Hannah O'Neill and Hugo Marchand of the Paris Opera Ballet in Jerome Robbins' Afternoon of a Faun
© Steven Pisano
The piece opened with Joseph Markey bathed in a reddish glow, slow-mo running in place, his lips moving in sync with a snarling voiceover; others barely visible in the gloom struggled to help each other off the ground. Apart from a final virtuosic grappling between Markey and George, interactions between the dancers were brief and stormy, as a dancer was roughed up or yanked to safety. Riveting solos – MJ Edwards spinning off-kilter, Jacquelin Harris reaching resolutely through the gloom – conjured despair or determination. In the pulsating ensemble work, there was a sense of shared sorrows and a treacherous path to freedom. You understood there would be a lynching but you never saw it coming.

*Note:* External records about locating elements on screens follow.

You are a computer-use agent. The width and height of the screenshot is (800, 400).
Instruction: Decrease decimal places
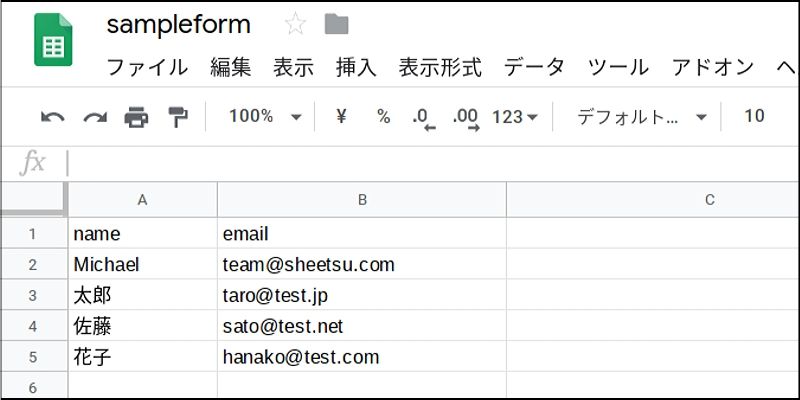[x=424, y=119]
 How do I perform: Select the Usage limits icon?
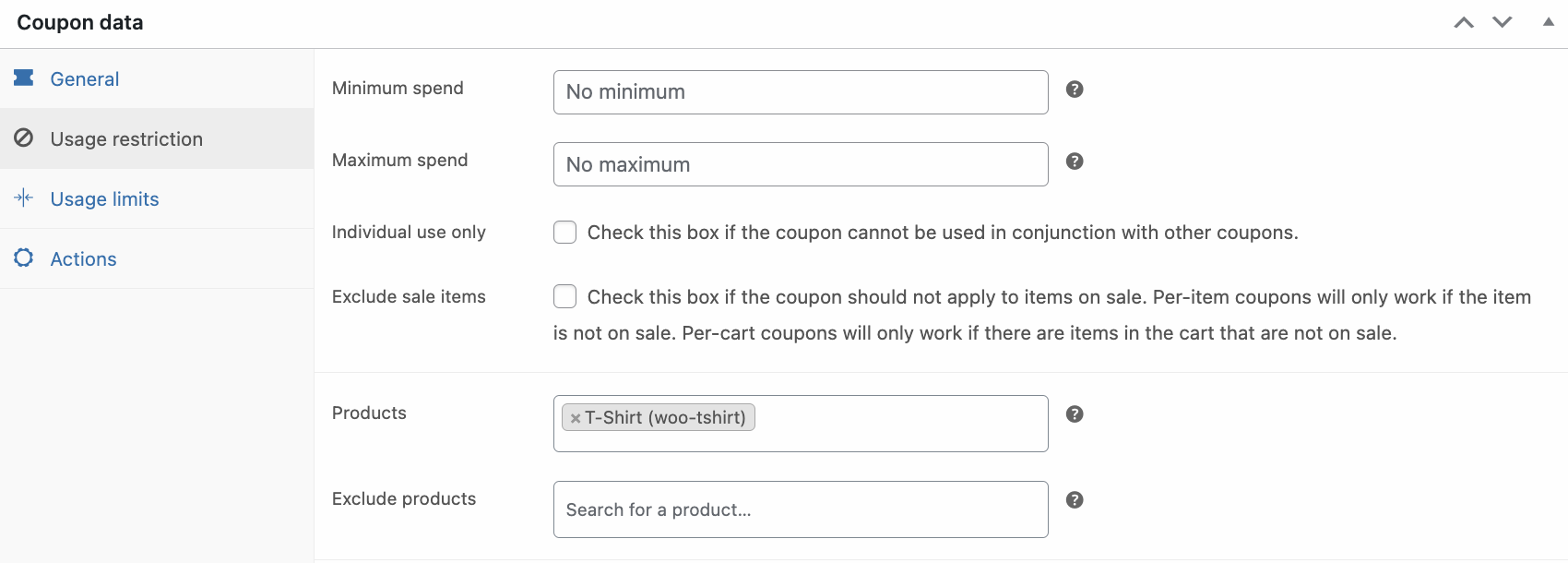(x=24, y=198)
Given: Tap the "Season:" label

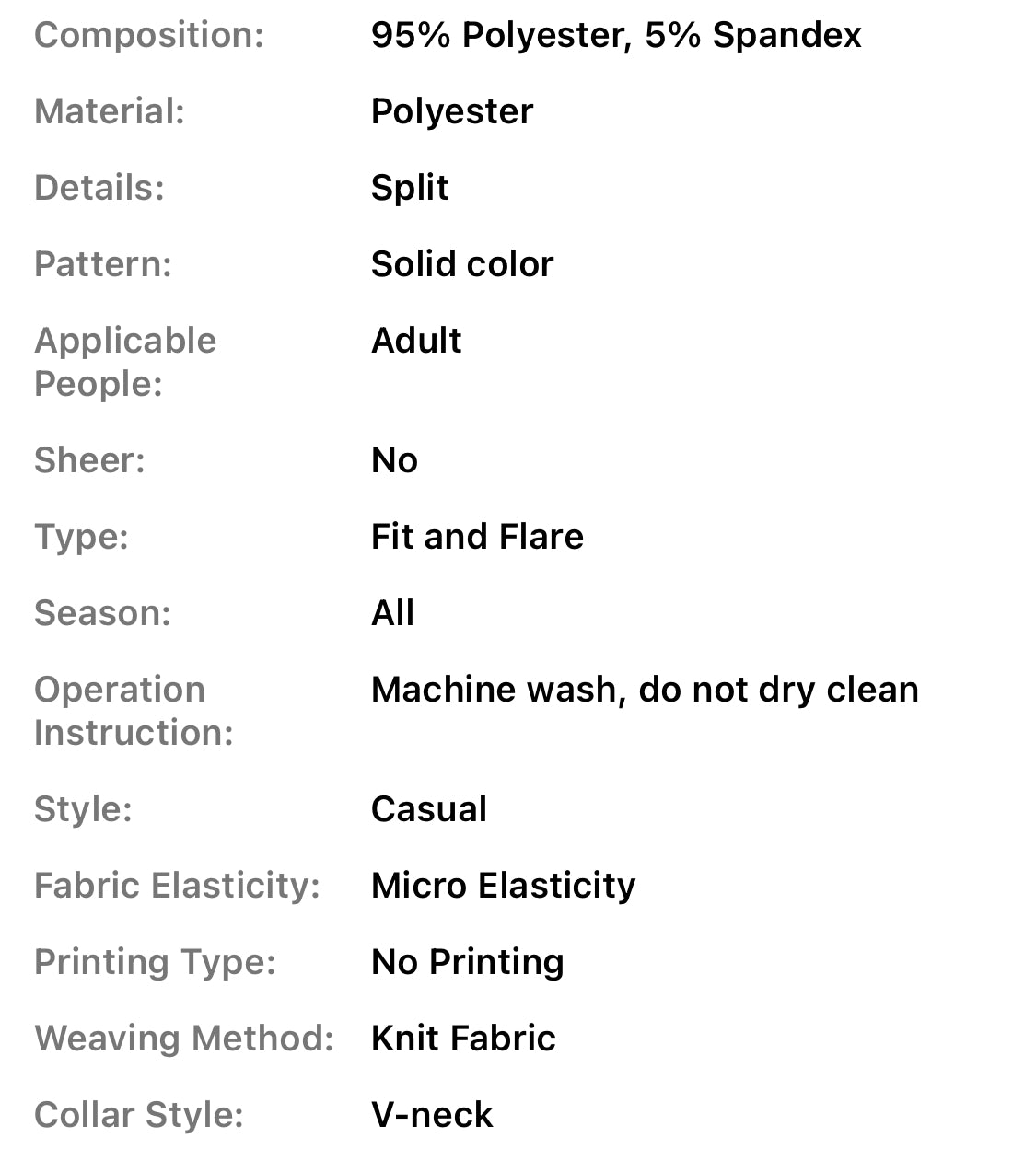Looking at the screenshot, I should pos(102,613).
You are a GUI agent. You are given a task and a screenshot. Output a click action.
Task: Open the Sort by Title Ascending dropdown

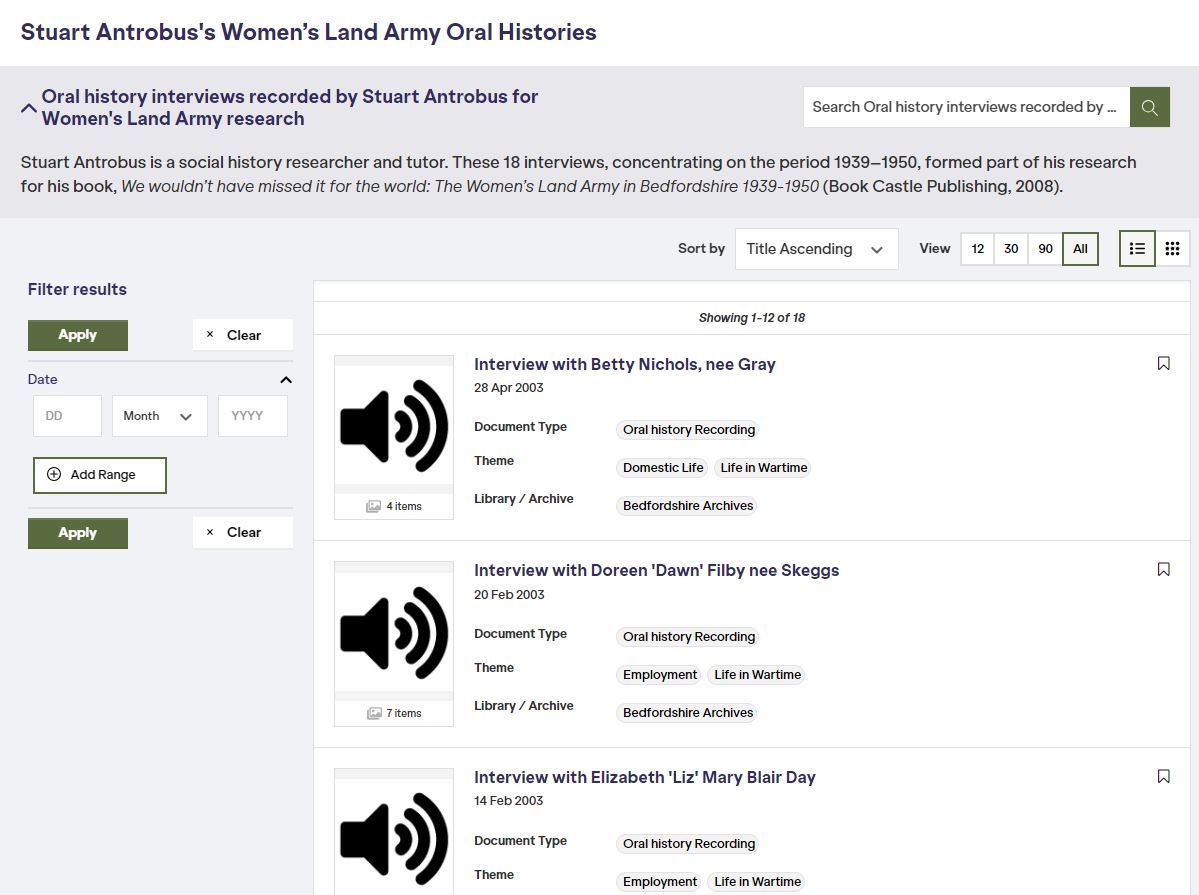click(x=816, y=249)
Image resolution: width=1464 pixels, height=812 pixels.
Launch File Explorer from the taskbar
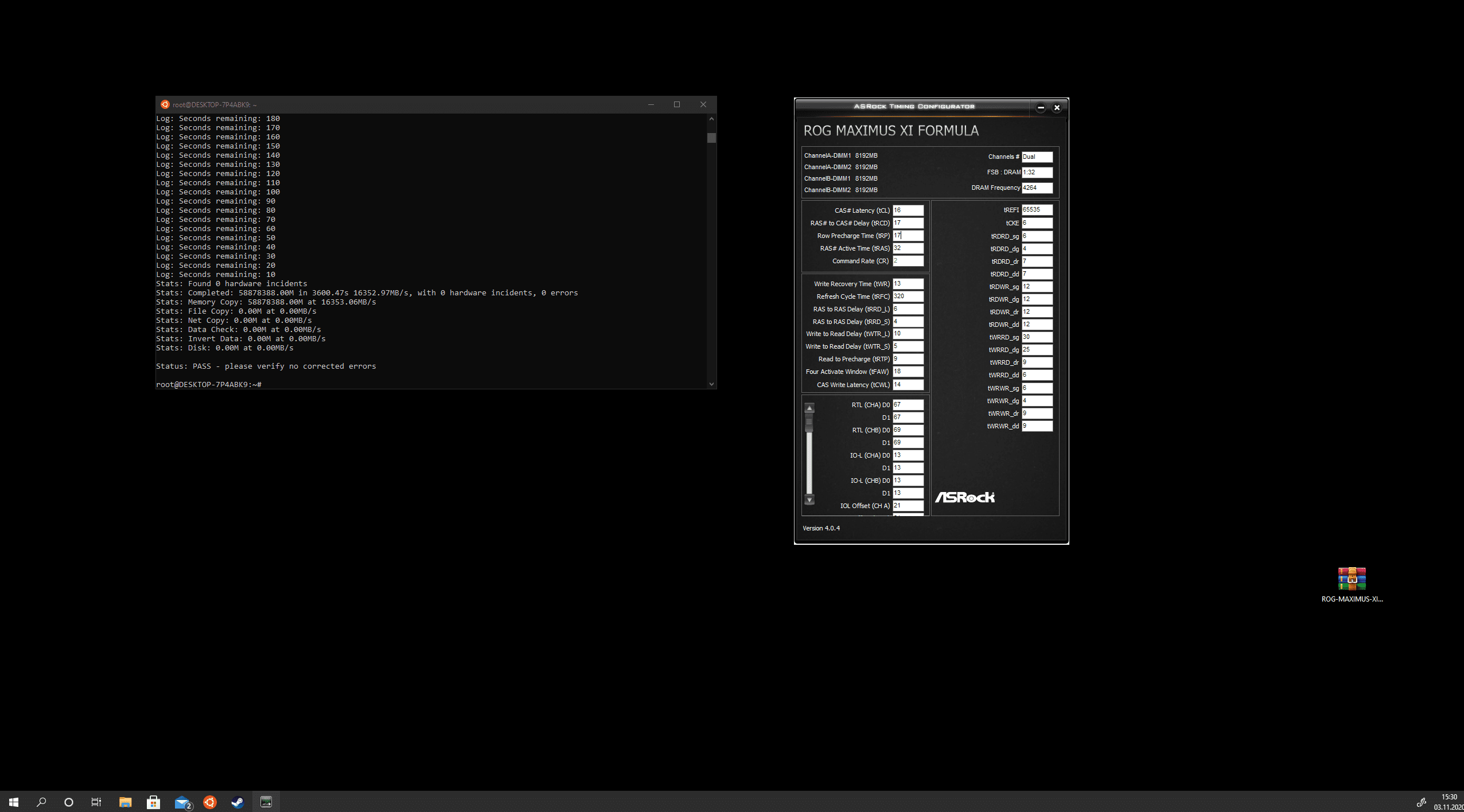point(125,802)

Hugo Marchand and Hannah O'Neill of the Paris Opera Ballet in Le Parc by Angelin Preljocaj
© Steven Pisano
Paris Opera Ballet étoile Hannah O’Neill made a stunning debut in Jerome Robbins’ eternal Afternoon of a Faun. This dreamlike encounter set in a ballet studio was buttressed by a lush, sparkling performance of Debussy by Alex Sopp and Michael Scales on flute and piano. O’Neill was perfectly matched with Marchand: not just in physical attributes, stretchy and sleek, but in perplexed self-absorption. They gazed out at us as if searching in an imaginary mirror for insight that eluded them in the reality of the studio. Their shy interactions, capped by a tender kiss on the cheek, were performed with grave delicacy. Yet the image that most struck me was that of her in profile, shaded by a gauzy scrim, approaching and later leaving the studio, gingerly picking her way on pointe with those legs that go on for days.

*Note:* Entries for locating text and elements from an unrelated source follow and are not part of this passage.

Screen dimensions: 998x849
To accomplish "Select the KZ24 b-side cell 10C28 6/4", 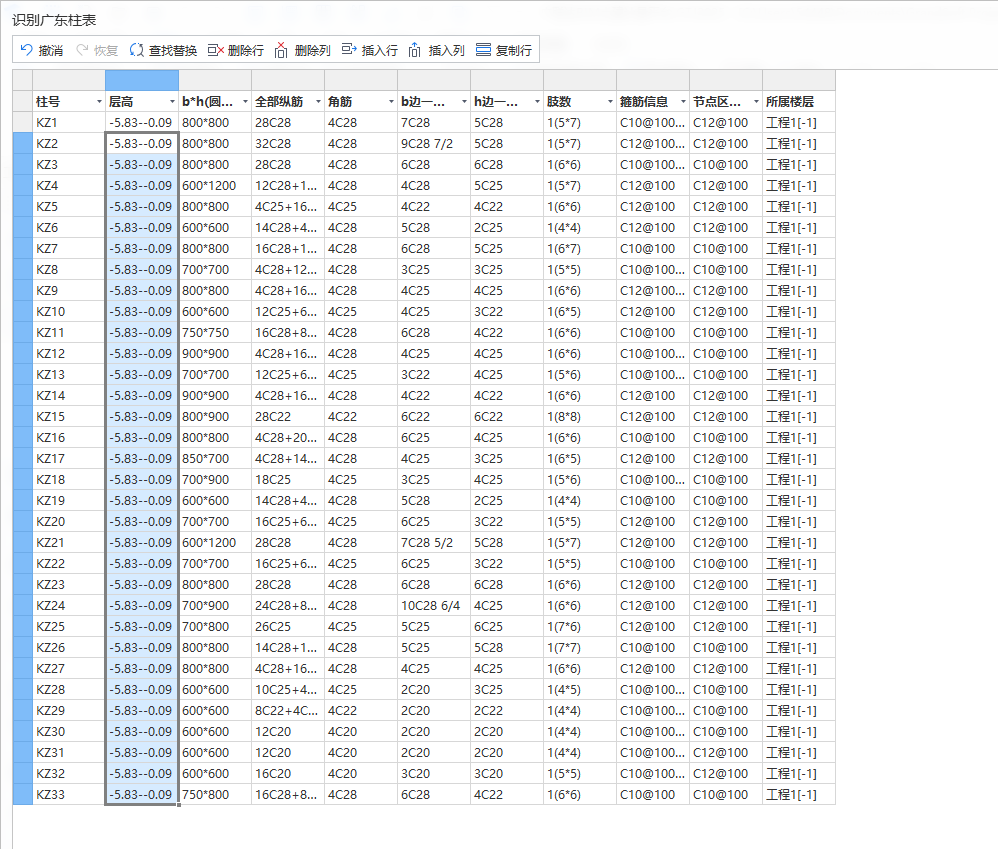I will (x=433, y=606).
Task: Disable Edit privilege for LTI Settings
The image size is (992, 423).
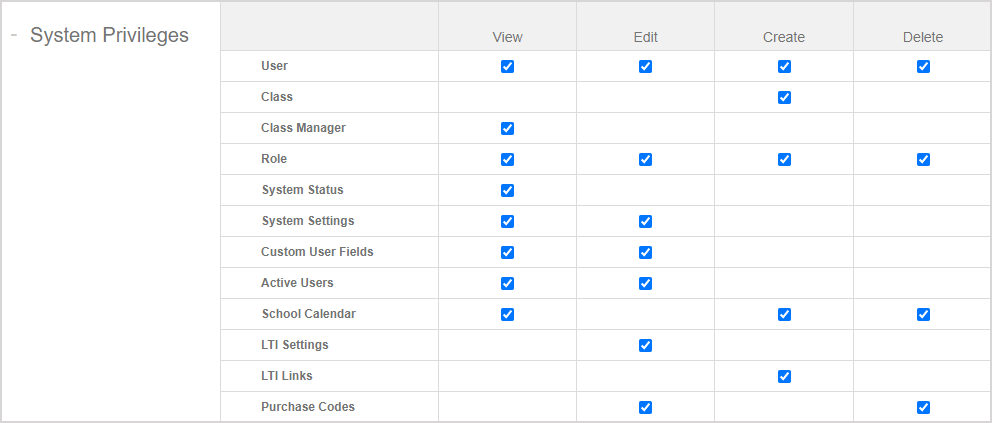Action: [645, 346]

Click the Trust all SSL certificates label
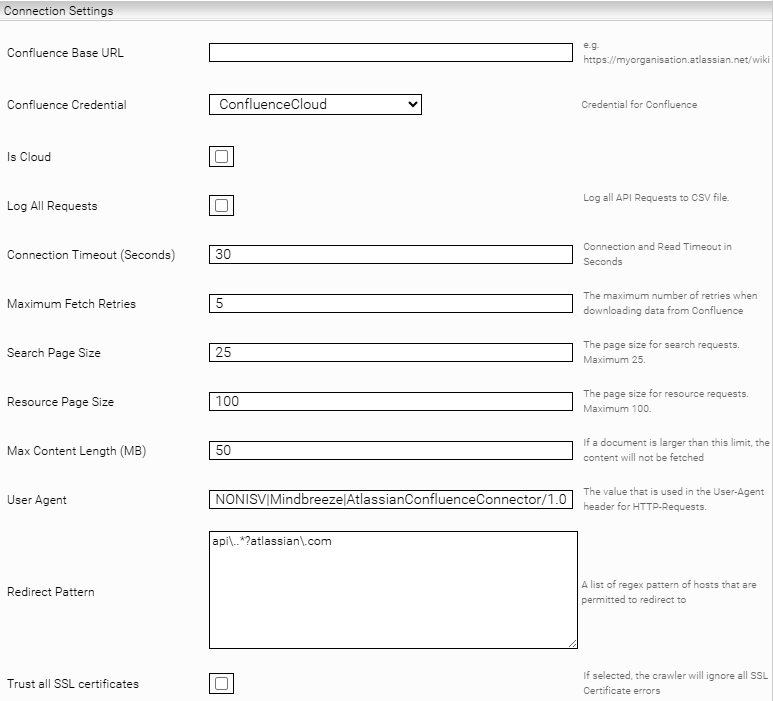pyautogui.click(x=73, y=684)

In a bonus offering, the pair locked lips with the sturdiness of suction cups in the duet from Angelin Preljocaj’s Le Parc, the bit with the flying kiss which has long been strip-mined on TikTok. The full-length ballet is an elaborate dance of seduction among the French aristocracy that traverses 18th and 20th century conventions.
Hannah O'Neill and Hugo Marchand of the Paris Opera Ballet in Le Parc by Angelin Preljocaj
© Steven Pisano
Torn from this specific ornamental context, the pas de deux of a mutual surrender to passion sank to the prosaic: the sight of O’Neill in a boyfriend shirt and briefs in front of a glowing portal suggested that she had come down to the kitchen in the small hours to raid the fridge and chanced upon this gorgeous man in knee-breeches and a poet’s blouse. They rubbed their heads on each other’s chests and made weird hand gestures, none of which required the ballet technique they’ve trained for decades to acquire, apart from a Superman lift which, considering how tall they both are and how long his arms are, put her at a spectacular distance from the ground.The viral flying kiss was child's play in comparison: conservation of angular momentum did most of the work. Frustratingly, this last minute addition to the bill did not give New Yorkers an opportunity to see these étoiles really dance.